▶ _Exercise goal_: Retype the following lines without any changes.

▶ _Source material_:

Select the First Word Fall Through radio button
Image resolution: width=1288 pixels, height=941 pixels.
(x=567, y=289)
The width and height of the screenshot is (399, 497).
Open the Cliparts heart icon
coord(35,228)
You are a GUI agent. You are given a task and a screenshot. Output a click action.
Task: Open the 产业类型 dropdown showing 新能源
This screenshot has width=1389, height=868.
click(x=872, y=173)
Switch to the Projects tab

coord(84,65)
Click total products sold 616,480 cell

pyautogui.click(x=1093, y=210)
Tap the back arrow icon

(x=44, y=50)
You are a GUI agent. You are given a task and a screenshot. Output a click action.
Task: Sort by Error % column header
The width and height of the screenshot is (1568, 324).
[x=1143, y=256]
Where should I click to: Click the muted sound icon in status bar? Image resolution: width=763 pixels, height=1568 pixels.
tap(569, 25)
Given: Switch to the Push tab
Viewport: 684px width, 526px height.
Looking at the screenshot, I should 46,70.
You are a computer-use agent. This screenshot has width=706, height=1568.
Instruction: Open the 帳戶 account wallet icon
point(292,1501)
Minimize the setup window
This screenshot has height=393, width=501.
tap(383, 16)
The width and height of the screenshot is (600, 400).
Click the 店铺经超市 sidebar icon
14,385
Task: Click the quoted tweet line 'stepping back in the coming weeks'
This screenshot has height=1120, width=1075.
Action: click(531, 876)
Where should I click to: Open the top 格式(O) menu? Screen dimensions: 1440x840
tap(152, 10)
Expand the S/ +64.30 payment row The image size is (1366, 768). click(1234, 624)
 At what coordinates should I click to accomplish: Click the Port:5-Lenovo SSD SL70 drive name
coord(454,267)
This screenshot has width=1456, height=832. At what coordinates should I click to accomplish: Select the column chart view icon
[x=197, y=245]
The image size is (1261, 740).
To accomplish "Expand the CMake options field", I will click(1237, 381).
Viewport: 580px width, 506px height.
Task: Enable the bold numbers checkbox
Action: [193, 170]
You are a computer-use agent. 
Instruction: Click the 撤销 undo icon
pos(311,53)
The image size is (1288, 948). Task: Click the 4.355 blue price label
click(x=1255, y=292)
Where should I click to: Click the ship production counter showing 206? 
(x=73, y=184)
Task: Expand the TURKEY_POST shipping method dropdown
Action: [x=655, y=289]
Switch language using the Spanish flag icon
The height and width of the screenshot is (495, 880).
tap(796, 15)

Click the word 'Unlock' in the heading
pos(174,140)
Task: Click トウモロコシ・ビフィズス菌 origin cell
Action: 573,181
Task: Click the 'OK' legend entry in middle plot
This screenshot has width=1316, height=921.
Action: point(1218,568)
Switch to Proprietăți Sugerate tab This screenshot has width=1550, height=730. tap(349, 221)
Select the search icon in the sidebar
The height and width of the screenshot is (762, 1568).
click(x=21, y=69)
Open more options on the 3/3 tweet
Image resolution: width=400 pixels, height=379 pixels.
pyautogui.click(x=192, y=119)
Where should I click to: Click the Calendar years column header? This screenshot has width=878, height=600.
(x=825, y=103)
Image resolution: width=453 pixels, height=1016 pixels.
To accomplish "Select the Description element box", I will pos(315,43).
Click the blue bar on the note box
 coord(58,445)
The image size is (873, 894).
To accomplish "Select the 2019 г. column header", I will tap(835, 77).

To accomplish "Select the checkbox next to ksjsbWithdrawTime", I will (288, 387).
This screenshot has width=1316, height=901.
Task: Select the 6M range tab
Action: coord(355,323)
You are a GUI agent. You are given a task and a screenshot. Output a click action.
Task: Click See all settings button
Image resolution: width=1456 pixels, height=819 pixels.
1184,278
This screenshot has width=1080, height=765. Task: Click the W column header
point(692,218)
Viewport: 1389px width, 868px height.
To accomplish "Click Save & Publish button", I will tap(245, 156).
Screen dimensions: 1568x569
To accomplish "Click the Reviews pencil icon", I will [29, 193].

▶ _Expected answer_:
Select the First Word Fall Through radio button
Image resolution: width=1288 pixels, height=941 pixels.
(x=567, y=289)
The width and height of the screenshot is (399, 497).
Open the Cliparts heart icon
coord(35,228)
You are a GUI agent. You are given a task and a screenshot. Output a click action.
Task: Open the 产业类型 dropdown showing 新能源
This screenshot has width=1389, height=868.
click(x=872, y=173)
Switch to the Projects tab

coord(84,65)
Click total products sold 616,480 cell

pyautogui.click(x=1093, y=210)
Tap the back arrow icon

(x=44, y=50)
You are a GUI agent. You are given a task and a screenshot. Output a click action.
Task: Sort by Error % column header
The width and height of the screenshot is (1568, 324).
[x=1143, y=256]
Where should I click to: Click the muted sound icon in status bar? Image resolution: width=763 pixels, height=1568 pixels.
tap(569, 25)
Given: Switch to the Push tab
Viewport: 684px width, 526px height.
Looking at the screenshot, I should 46,70.
You are a computer-use agent. This screenshot has width=706, height=1568.
Instruction: Open the 帳戶 account wallet icon
point(292,1501)
Minimize the setup window
This screenshot has height=393, width=501.
tap(383, 16)
The width and height of the screenshot is (600, 400).
Click the 店铺经超市 sidebar icon
14,385
Task: Click the quoted tweet line 'stepping back in the coming weeks'
This screenshot has height=1120, width=1075.
Action: click(531, 876)
Where should I click to: Open the top 格式(O) menu? Screen dimensions: 1440x840
tap(152, 10)
Expand the S/ +64.30 payment row The image size is (1366, 768). click(1234, 624)
 At what coordinates should I click to accomplish: Click the Port:5-Lenovo SSD SL70 drive name
coord(454,267)
This screenshot has width=1456, height=832. At what coordinates should I click to accomplish: Select the column chart view icon
[x=197, y=245]
The image size is (1261, 740).
To accomplish "Expand the CMake options field", I will click(1237, 381).
Viewport: 580px width, 506px height.
Task: Enable the bold numbers checkbox
Action: [193, 170]
You are a computer-use agent. 
Instruction: Click the 撤销 undo icon
pos(311,53)
The image size is (1288, 948). Task: Click the 4.355 blue price label
click(x=1255, y=292)
Where should I click to: Click the ship production counter showing 206? 
(x=73, y=184)
Task: Expand the TURKEY_POST shipping method dropdown
Action: [x=655, y=289]
Switch language using the Spanish flag icon
The height and width of the screenshot is (495, 880).
tap(796, 15)

Click the word 'Unlock' in the heading
pos(174,140)
Task: Click トウモロコシ・ビフィズス菌 origin cell
Action: 573,181
Task: Click the 'OK' legend entry in middle plot
This screenshot has width=1316, height=921.
Action: point(1218,568)
Switch to Proprietăți Sugerate tab This screenshot has width=1550, height=730. tap(349, 221)
Select the search icon in the sidebar
The height and width of the screenshot is (762, 1568).
click(x=21, y=69)
Open more options on the 3/3 tweet
Image resolution: width=400 pixels, height=379 pixels.
pyautogui.click(x=192, y=119)
Where should I click to: Click the Calendar years column header? This screenshot has width=878, height=600.
(x=825, y=103)
Image resolution: width=453 pixels, height=1016 pixels.
To accomplish "Select the Description element box", I will pos(315,43).
Click the blue bar on the note box
 coord(58,445)
The image size is (873, 894).
To accomplish "Select the 2019 г. column header", I will tap(835, 77).

To accomplish "Select the checkbox next to ksjsbWithdrawTime", I will (288, 387).
This screenshot has width=1316, height=901.
Task: Select the 6M range tab
Action: coord(355,323)
You are a GUI agent. You are given a task and a screenshot. Output a click action.
Task: Click See all settings button
Image resolution: width=1456 pixels, height=819 pixels.
1184,278
This screenshot has width=1080, height=765. Task: Click the W column header
point(692,218)
Viewport: 1389px width, 868px height.
To accomplish "Click Save & Publish button", I will tap(245, 156).
Screen dimensions: 1568x569
To accomplish "Click the Reviews pencil icon", I will [29, 193].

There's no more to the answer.